As a society, we’re becoming increasingly enamored with augmented and virtual reality. Over the past few years, at least a few companies have made contributions to the field, including Google, Microsoft, and Facebook-owned Oculus. Today, Atheer is taking the next step in bringing its augmented viewing device to the public market.

Interested buyers can reserve their device starting today, with shipping scheduled to begin in the first quarter of next year. The glasses won’t come cheap, however. According to a statement from company chief executive Alberto Torres:

“Pricing for AiR has not yet been released, however Atheer expects pricing to be comparable to similar high-end smart glasses, such as the Hololens Develop Edition and the Epson Moverio BT 2000 and the DAQRI Smart Helmet, which are expected to be priced in the range of $3,000 to $10,000 per unit.”

These Augmented interactive Reality (AiR) glasses are Android-based and include a bevy of features, including precise gesturing, voice commands and transcription, 2D and 3D mixed content support, personalized image optimization, and compatibility with over a million “deployment-ready” Android apps. They also leverage the Open AiR SDK that provides rich sensors and interaction modules.


In terms of hardware, you’re getting 720p displays with 60 frames per second along a large 50-degree field of view. The device has two 4-megapixel cameras and comes equipped with a 9-axis inertial measurement unit (e.g. accelerometer, gyroscope, and magnetometer). Atheer has also packed in a NVIDIA Tegra K1 chip, 2GB of RAM, up to 128GB flash storage, and a 3100mAH Lithium-ion battery. There’s Bluetooth 4.1, Wi-Fi 802.11 a/b/g/n/ac, USB-C, and HDMI Out support. If you’re interested, you can add a data plan, as well as GPS tracking.

For the Mountain View, Calif.-based company, augmented reality is everything. The company has been one of the pioneers of this technology, especially as it relates to enhancing productivity and safety for certain types of jobs. Atheer’s target audience includes those who repair or fix things, assembly line workers, surveyors, and healthcare professionals. The company is following through on its intention to reach those in the working world.

It’s said that there are 110 million business professionals who fit Atheer’s target market — who have a need to keep their hands free but may need extra assistance or access to data.


“Every new computing paradigm enables a new wave of use cases and applications,” said Torres in a press release. “The next paradigm is smart glasses based AiR computing — digital information that doesn’t distract you from reality, but rather augments it. Where interaction is as intuitive as touching what you see. By focusing on deskless professionals’ day-to-day needs, we have arrived at a practical platform that is grounded in reality and focused on utility.”

Users of the Atheer glasses will find a suite of tools available to them, including applications from Zurich, Lumus, NVIDIA, and Masimo. Prior to today, the company had released a developer SDK inviting partners to build tools for its hardware.

What makes Atheer so special when there are numerous options for augmented reality?
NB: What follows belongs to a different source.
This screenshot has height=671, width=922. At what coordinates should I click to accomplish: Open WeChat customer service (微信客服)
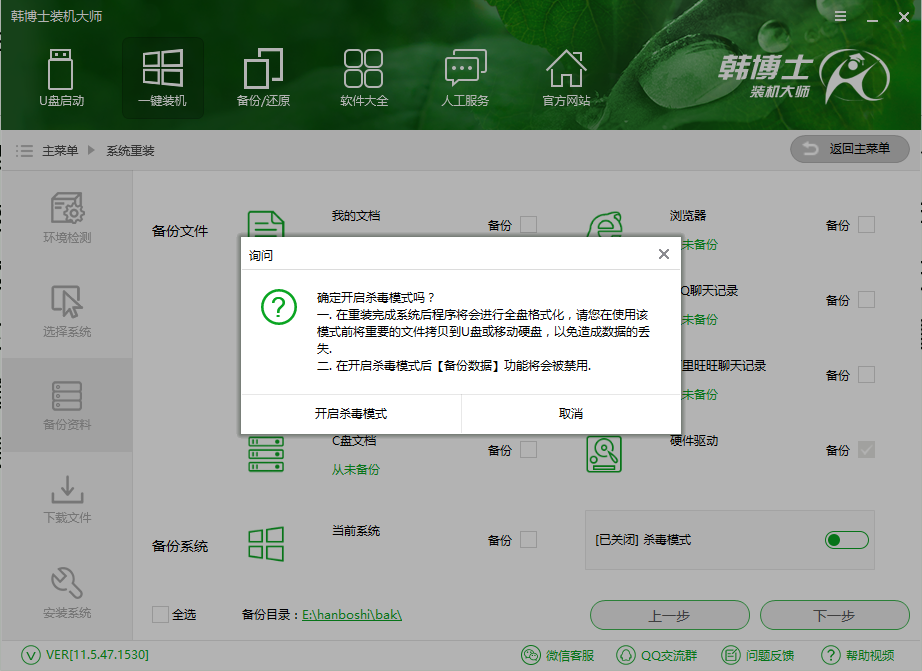562,655
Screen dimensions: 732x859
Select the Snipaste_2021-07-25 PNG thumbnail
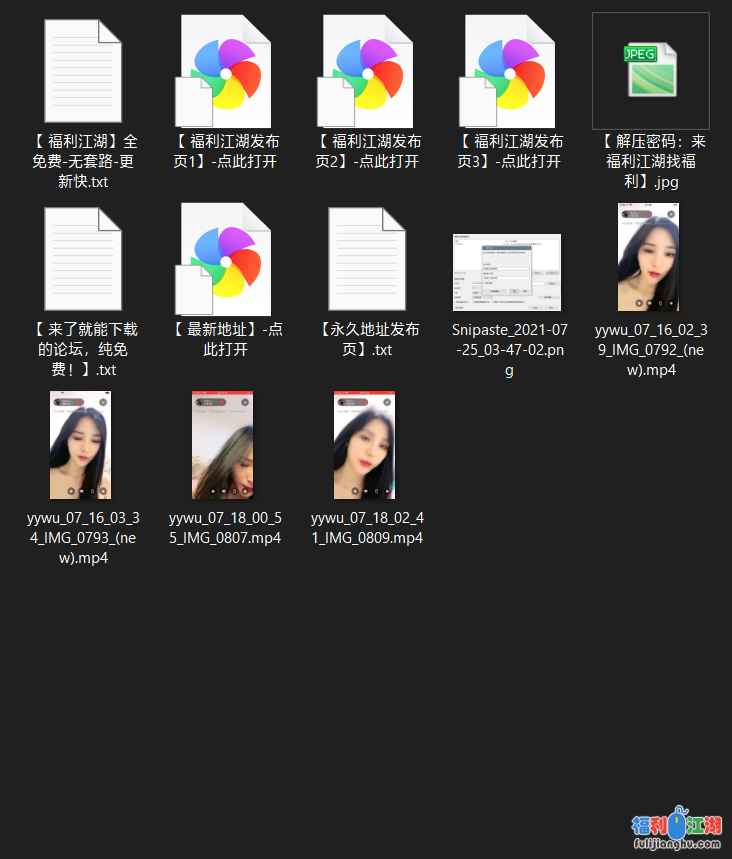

While most of the press may be focused on Microsoft’s HoloLens, the difference is that Atheer’s glasses are coming to the market now, while Microsoft has said that it’ll need a bit more time to get its product ready for public use. However, the first version will be focused on developers and enterprise.

It will be interesting to see how Atheer does in terms of sales, following the first to drop out of the market — Google Glass. That was one of the more recent instances where enterprise and professions who required hands-free technology seemed drawn to the device, but the rollout never materialized — although it could certainly come back in some form with Project Aura.

Those who preorder the Atheer device will receive a six-month subscription to Atheer’s Enterprise Suite and access to the AiR SDK. Preference will be given to those who place their reservation earliest, but if you don’t know the price, would you still place an order?